I've tried to answer each point in order, with it's own related notes.
Performance: My opinion is that JNI would be the winner here, but I could be wrong, because Jython could be JITed as well.
Easy to Implement: I am taking this as you mean easy to consume the library? That would depend entirely on how you build the API, 1 to 1 method calls, object handles, etc.
Reliability: Jython is the clear winner here, because there is no room for error when you merely instantiate POJOs/ directly access the API right in the client code.
Development Speed: JNI can be very tedious. You are essentially learning CPython modules, C, Python extensions, JNI and then referencing an existing API built in Java.
All in all, if you can make the jump, I think you'd get more benefit in the short term embedding Jython, mostly because there you can directly manipulate the API. I have personally embedded IronPython in a .NET codebase with good success. Yes you lose native speed, but the tradeoffs are hard to justify with the amount of C coding needed for a working JNI bridge. That said, you may well find projects like the one you listed (Jpype) that can do much of the legwork for you.
I would be asking what features of a native CPython runtime I need that you lose when going to Jython. Is your existing codebase in CPython heavily reliant on CPython native features?
Anyway, there's my attempt at an answer.
I must use a commercial Java library, and would like to do it from Python. Jython is robust and I am fine with it being a few dot releases behind. However, I would like to use NumPy as well, which obviously does not work with Jython. Options like CPype and Java numeric libraries are unappealing. The former is essentially dead. The latter are mostly immature and lack the ease of use and wide acceptance of NumPy. My question is: How can one have Jython and Python code interoperate? It would be acceptable for me to call Jython from Cpython or the other way around.
It's ironic, considering that Jython and Numeric (NumPy's ancestor) were initiated by the same developer (Jim Hugunin, who then moved on to also initiate IronPython and now holds some kind of senior architect position at Microsoft, working on all kind of dynamic languages support for .NET and Silverlight), that there's no really good way to use numpy in Jython. The closest thing to that, which I know of, is the "jnumerical" project -- the (scarce) docs are on sourceforge, but the updated sources are on bitbucket.
"Numeric Python", what jnumerical implements, is not as slick and streamlined as its numpy descendant, but it has about the same functionality and shares a lot of the concepts and philosophy, so maybe you could find it usable -- worth checking out, at least.
Consider using execnet, which allows you to combine the strengths of both Jython and CPython, including current NumPy. The disadvantage here is that you will have to pay for the cost of serializing/deserializing objects between the two interpreters in two different process spaces. (You can avoid network overhead by using its support for subprocess.) But such a combination may work well, given that you're considering JPype, which would have similar (and probably higher) overhead. Just ensure you've partitioned the work appropriately.
The Jython developers (and I'm one of them) are looking at supporting NumPy in the future, via support of the C Extension API, but this is very much preliminary planning indeed.
I look very much formard to the Jython C Extension API! That would be awesome!
Until, that point, I think you have two alternatives:
http://jepp.sourceforge.net/ for embedding python in java, it has a nice console. The disadvatage, for me a too big disadvatage, is that it needs to be compiled against your own python. And with the python upgrade, you have to recompile (I don't want to compile python, in order to compile and use the extension - it is also not possible, especially if the code should be executed on different machines, on grid for example)

◆ WHAT THE EXERCISE ASKS: Carry on the forum thread about calling Jython and CPython together with NumPy, picking up right after its final sentence. The material that follows plays no part in this work.

◆ SUPPLIED DATA:
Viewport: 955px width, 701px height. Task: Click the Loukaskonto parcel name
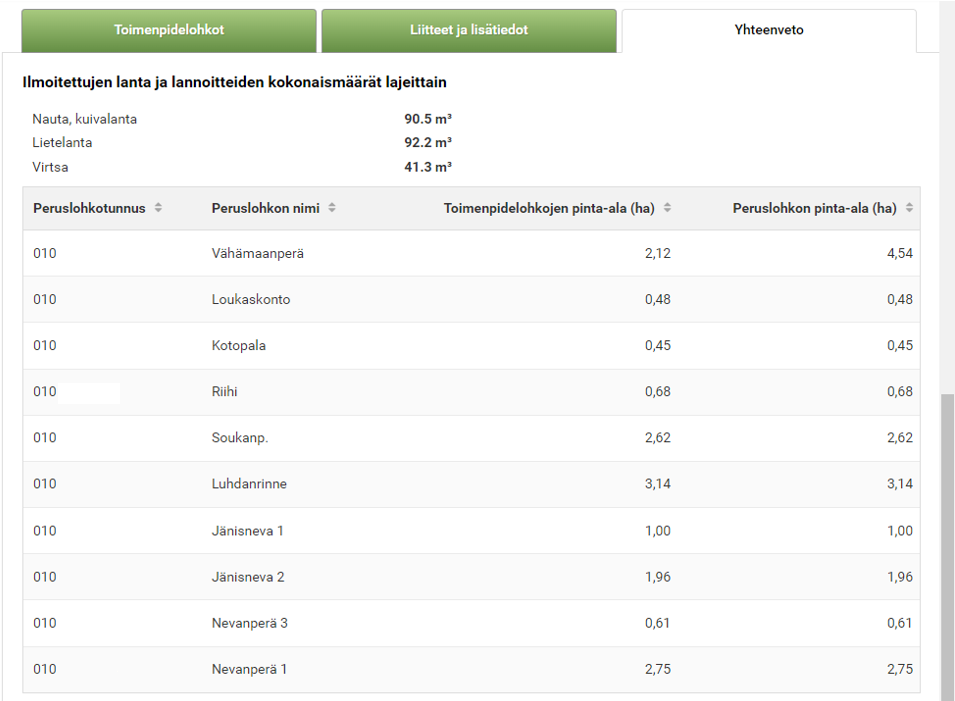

◆ ANSWER TO THE TASK:
http://lucene.apache.org/pylucene/jcc/ - this is used for lucene, and for many other projects. I personally use it to wrap GATE NLP engine and also solr. To make that available to Python. Jcc is much faster than the (dead) JPype, probably because some data structures (like lists) are optimized and also because it is interfacing python<->java via C++ extension (according to this: http://www.slideshare.net/onyame/mixing-python-and-java page 30) I have tried moving 6mil of integers in the list between python and java, JPype was orders of magnitude slower (but i don't remember the numbers)
However, using Jcc, you can wrap only public methods, and sometimes it is tricky, especially if that method is receiving or returning certain java objects (in short, JCC must compile wrappers also for the passed-in objects, otherwise all the methods using/returning such methods are not accessible). So unless you need to distribute your code, you are better of with JEPP.
Disclaimer: Have not had persnal experience with it yet
Seems like JyNI – Jython Native Interface is the way to go.
There's also a newer question posted which may have newer alternatives.
If you stick to vector and matrix maths, I suggest to have a look onto vectorz.
It is a pure Java implementation and shall be 100% usable from within jython. I still didn't try it, but will soon, since I have the same necessity in finding a numpy alternative.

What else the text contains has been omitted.